Since then, both Bloomberg.com and Reuters each have picked up the Big Lie theme. (Columbia Journalism Review as well). In today’s NYT, Joe Nocera does too, once again calling out those who are pushing the false narrative for political or ideological reasons in a column simply called “The Big Lie“.
Nocera details exactly how its done:
“So this is how the Big Lie works.
You begin with a hypothesis that has a certain surface plausibility. You find an ally whose background suggests that he’s an “expert”; out of thin air, he devises “data.” You write articles in sympathetic publications, repeating the data endlessly; in time, some of these publications make your cause their own. Like-minded congressmen pick up your mantra and invite you to testify at hearings.
You’re chosen for an investigative panel related to your topic.

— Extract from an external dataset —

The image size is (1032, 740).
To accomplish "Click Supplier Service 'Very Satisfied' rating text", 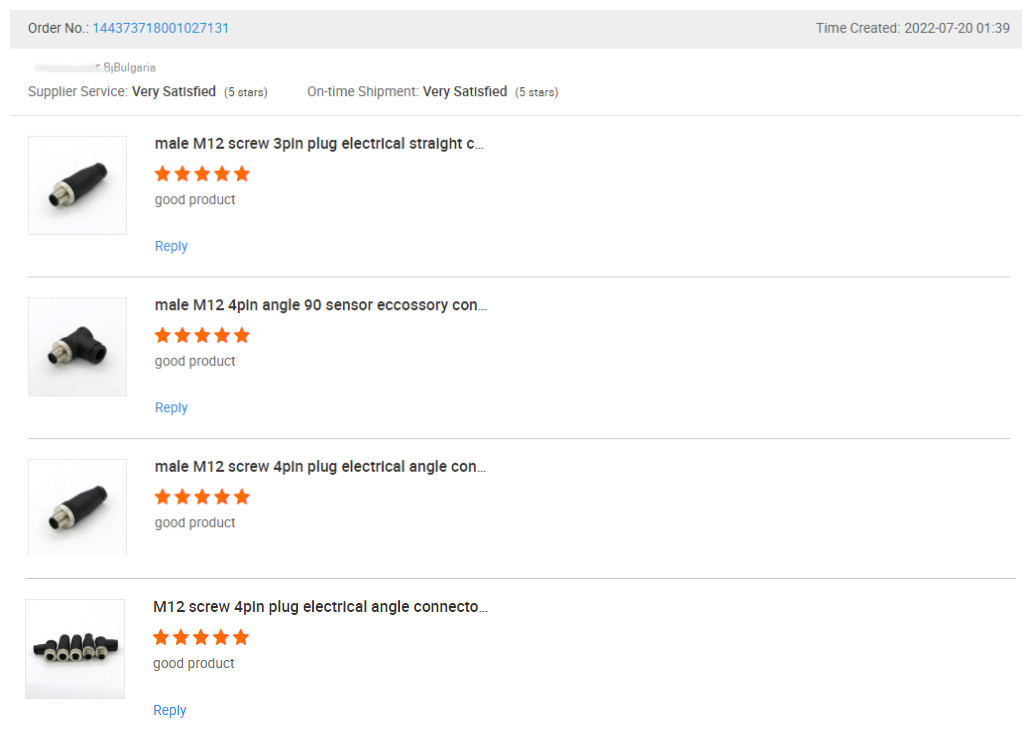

When other panel members, after inspecting your evidence, reject your thesis, you claim that they did so for ideological reasons. This, too, is repeated by your allies. Soon, the echo chamber you created drowns out dissenting views; even presidential candidates begin repeating the Big Lie.
Thus has Peter Wallison, a resident scholar at the American Enterprise Institute, and a former member of the Financial Crisis Inquiry Commission, almost single-handedly created the myth that Fannie Mae and Freddie Mac caused the financial crisis. His partner in crime is another A.E.I. scholar, Edward Pinto, who a very long time ago was Fannie’s chief credit officer.”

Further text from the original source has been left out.